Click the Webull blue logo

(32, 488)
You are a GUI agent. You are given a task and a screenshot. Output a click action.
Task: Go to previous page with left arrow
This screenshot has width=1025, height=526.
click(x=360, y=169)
··········
_Assignment_
Everything in the material should be repeated exactly as written.

_Task answer_
Click the Webull blue logo

(32, 488)
You are a GUI agent. You are given a task and a screenshot. Output a click action.
Task: Go to previous page with left arrow
This screenshot has width=1025, height=526.
click(x=360, y=169)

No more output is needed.